------ Source material ------

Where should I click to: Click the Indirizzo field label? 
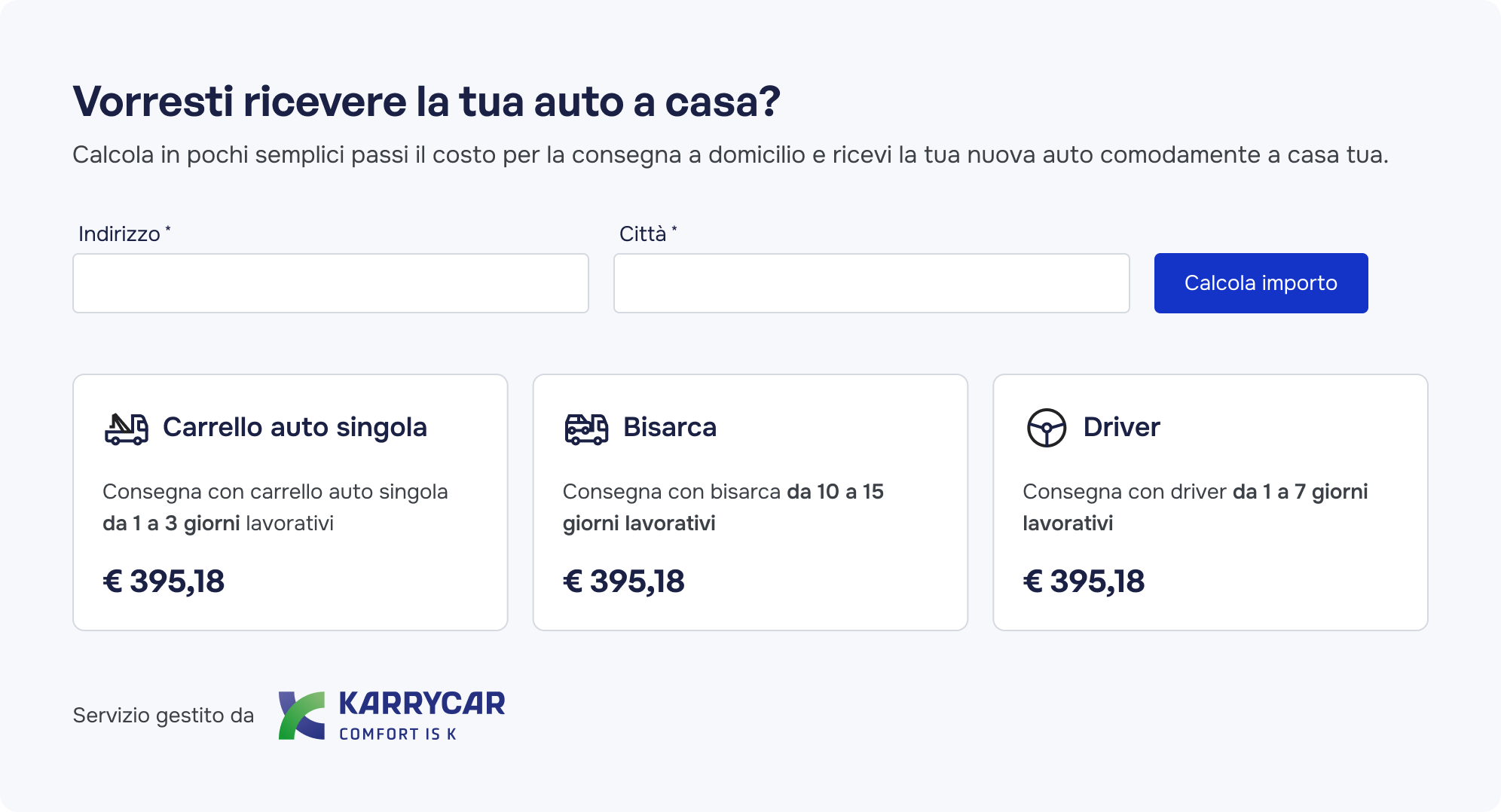point(120,234)
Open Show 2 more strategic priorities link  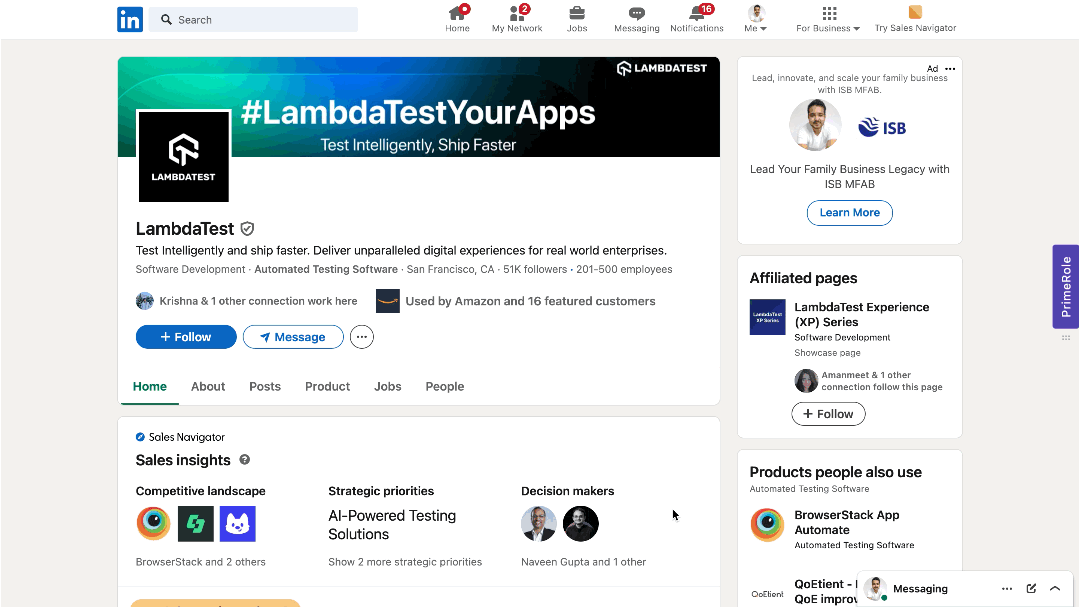tap(405, 562)
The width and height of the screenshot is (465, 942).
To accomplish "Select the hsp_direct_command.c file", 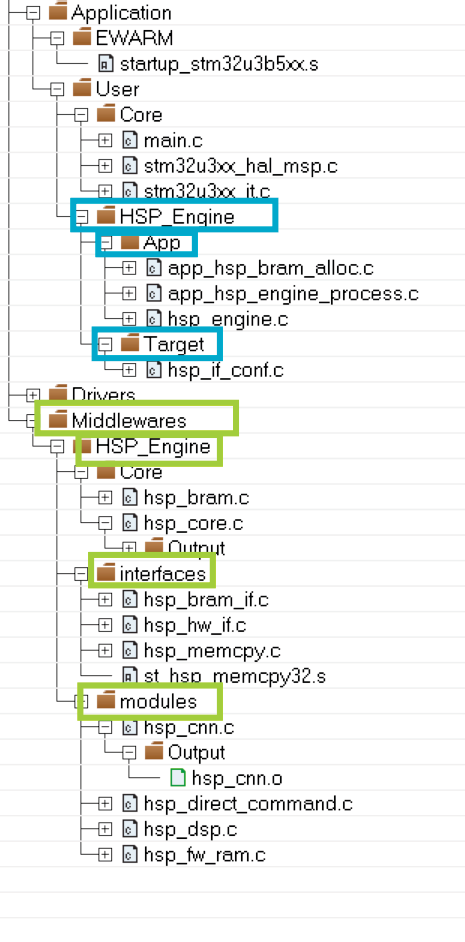I will [x=248, y=803].
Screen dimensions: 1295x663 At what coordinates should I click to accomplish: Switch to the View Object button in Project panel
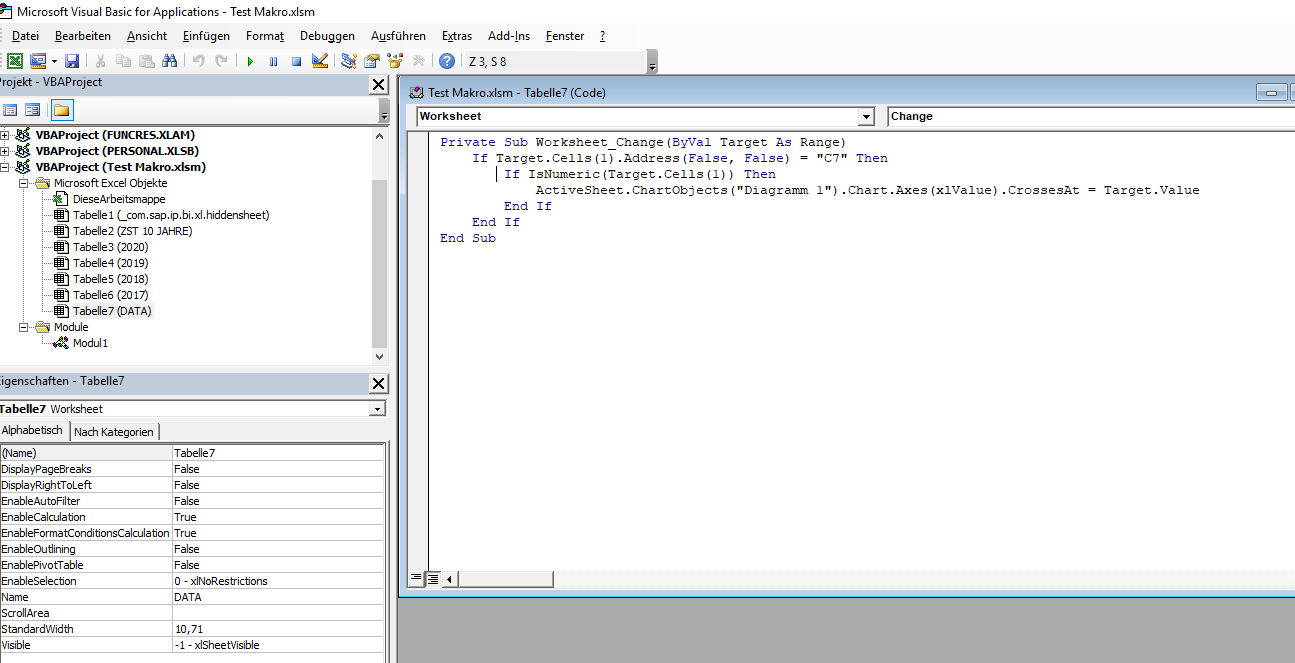point(32,110)
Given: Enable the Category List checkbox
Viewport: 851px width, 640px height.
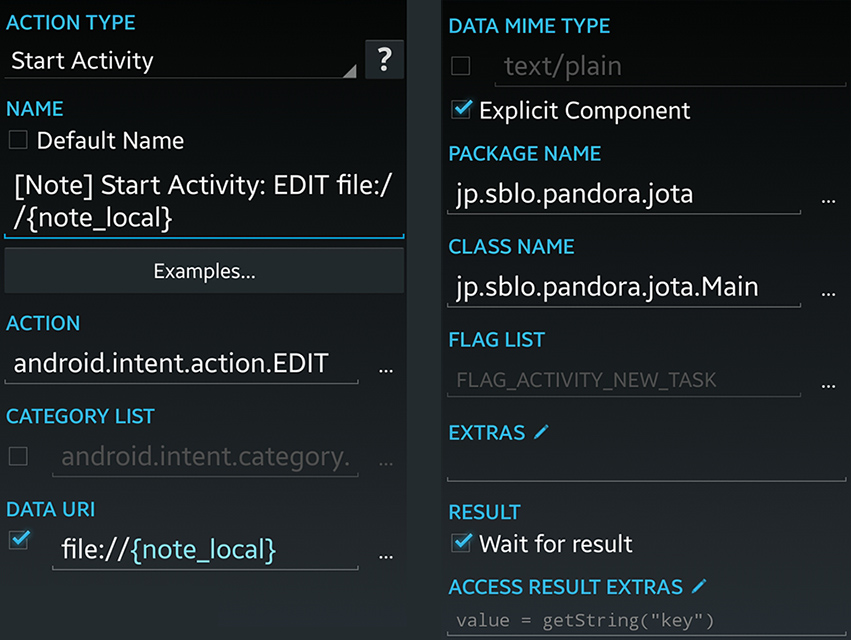Looking at the screenshot, I should (18, 456).
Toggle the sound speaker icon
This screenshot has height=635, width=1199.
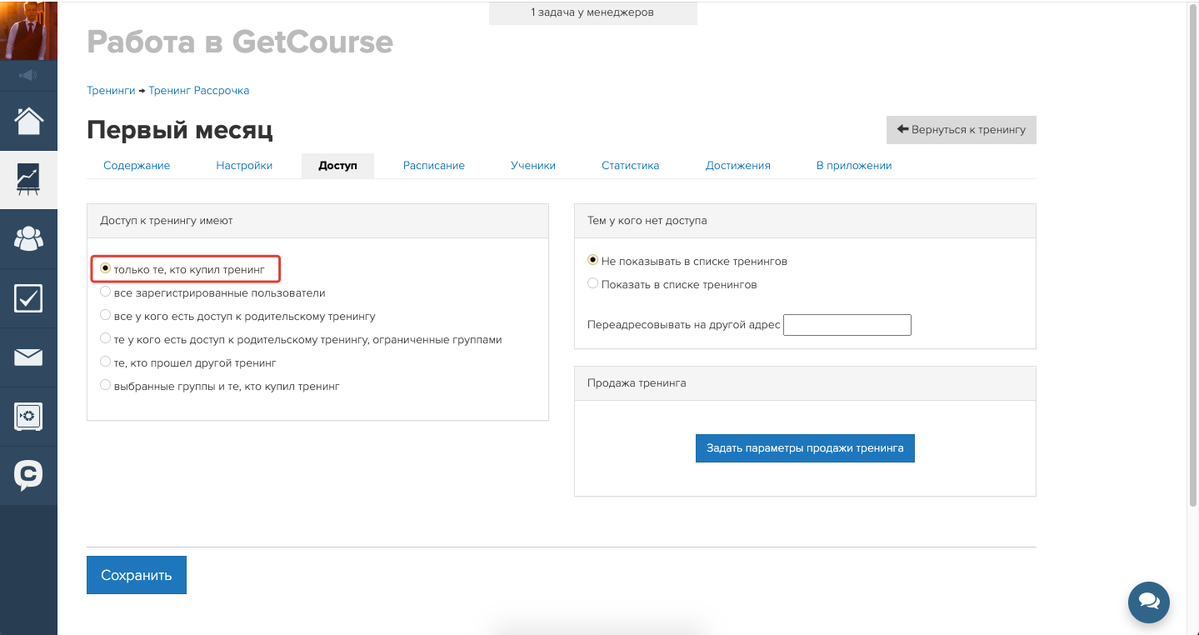click(28, 75)
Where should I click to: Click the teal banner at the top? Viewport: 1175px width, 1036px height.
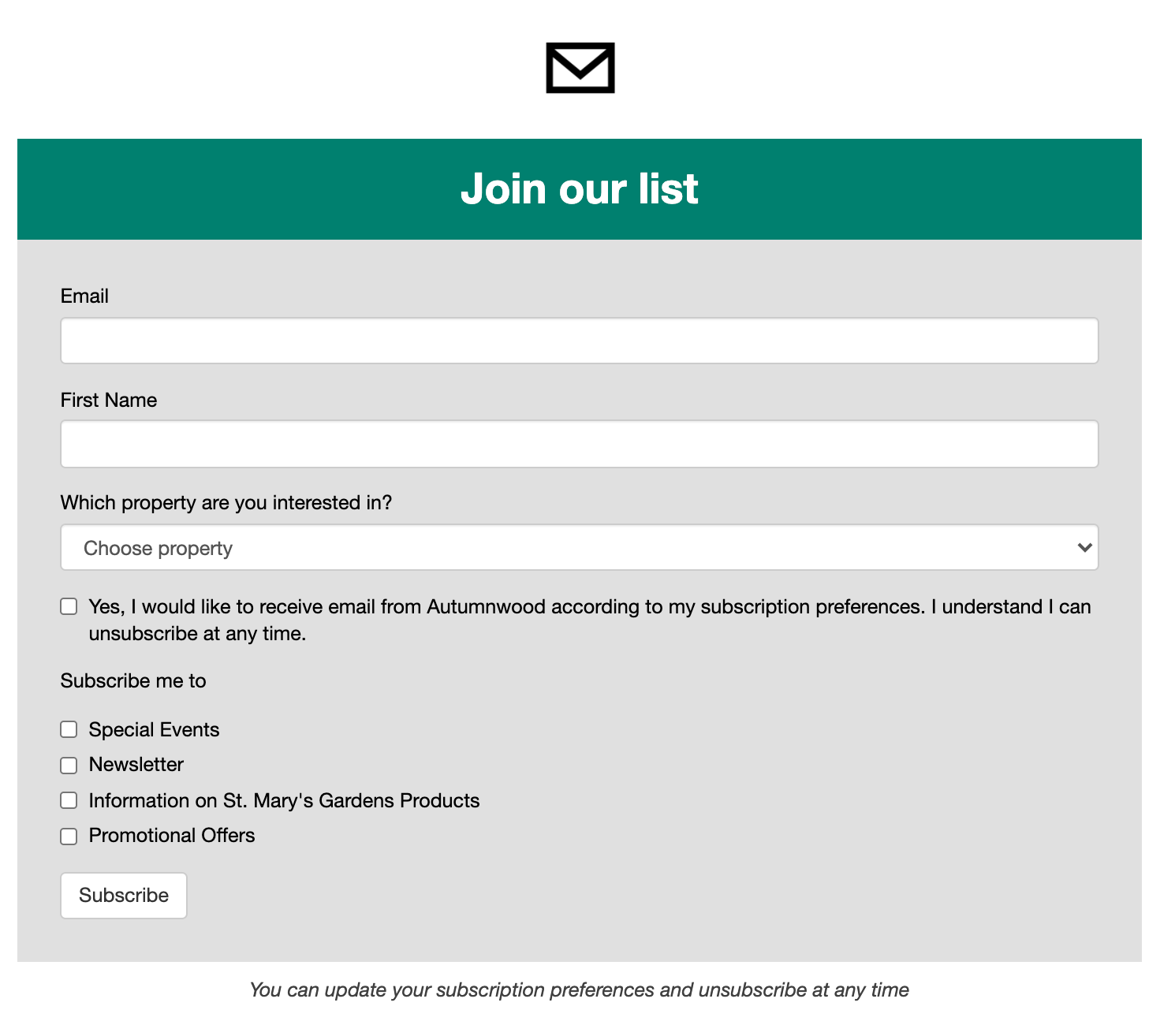click(x=580, y=189)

------

**The task:** Reproduce nothing but the lines from the line containing "Where should I click to: Click the teal" through the last line of the data above, exactly as written and without pictures.

**Output for this exercise:**
Where should I click to: Click the teal banner at the top? Viewport: 1175px width, 1036px height.
click(x=580, y=189)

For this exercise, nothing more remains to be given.